= Sardis, Oklahoma =

Ghost Town in Oklahoma, United States

Sardis was a community in northern Pushmataha County, Oklahoma. United States. The location is six miles northwest of Clayton.

A United States Post Office was established at Sardis, Indian Territory on February 20, 1905. It took its name from the nearby Sardis Indian Mission Church, which appears to have named itself after the Biblical city of Sardis.

At the time of its founding, Sardis was located in Jack's Fork County, a part of the Pushmataha District of the Choctaw Nation.

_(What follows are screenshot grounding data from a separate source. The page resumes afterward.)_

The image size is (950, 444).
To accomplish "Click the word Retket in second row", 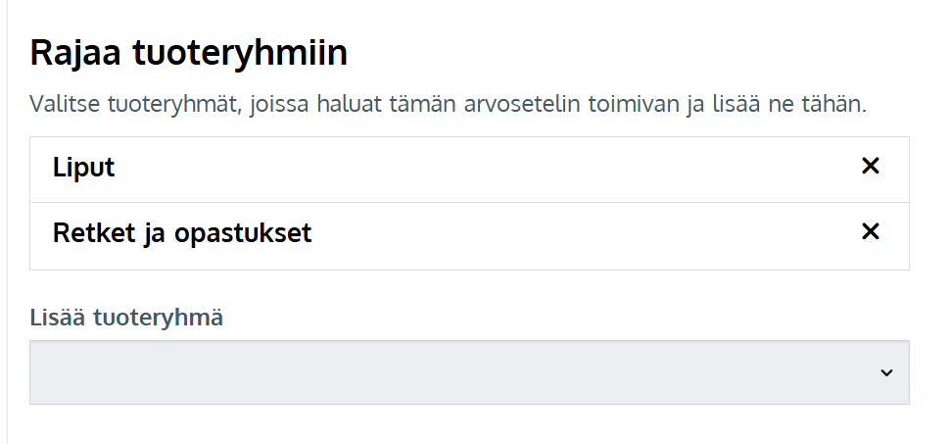I will tap(87, 234).
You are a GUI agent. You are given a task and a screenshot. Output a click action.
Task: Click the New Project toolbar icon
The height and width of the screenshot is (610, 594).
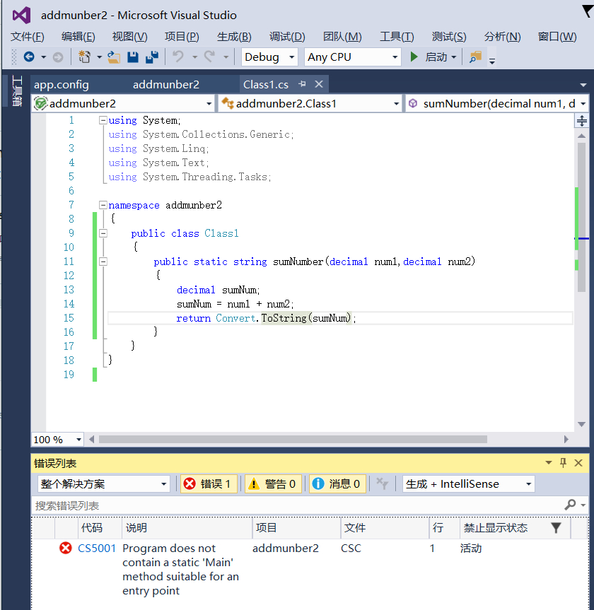[x=85, y=57]
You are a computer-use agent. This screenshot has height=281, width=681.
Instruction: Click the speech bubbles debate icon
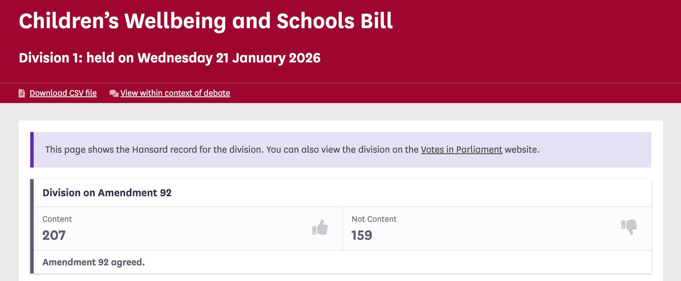click(x=113, y=93)
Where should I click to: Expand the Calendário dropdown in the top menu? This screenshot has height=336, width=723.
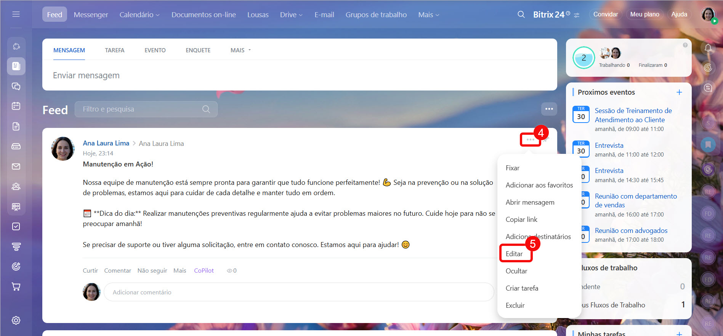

During the early 1980s, Jack’s Fork Creek was impounded by the U.S. Army Corps of Engineers, who built Sardis Lake. The lake, a flood control project, also held tourism potential and Oklahoma State Highway 43 was straightened and paved with blacktop from the interchange at Daisy on the Indian Nation Turnpike to the lake, where it crosses the dam and connects to Oklahoma State Highway 2. This allowed for easier road connections to other parts of the state highway network. At this writing, tourism has not been promoted heavily or its economic benefits realized at the lake.

In order to make way for the lake, the community of Sardis was emptied. Its cemetery, now located on an island in the lake connected to the shore by a short causeway, is at the approximate location as it was originally, but the tombstones now sit on landfill and are many feet higher than originally. The graves they denote are below the bottom of the lake. The earliest gravestones are dated 1875, a testament to the community’s early establishment.

Sardis was located in the picturesque Jack’s Fork Creek valley, just above its junction with the Kiamichi River valley, framed by the slopes of Flagpole Mountain (1,562 ft.) on the south and the Potato Hills—a geographic curiosity due to their highly irregular shapes—on the north.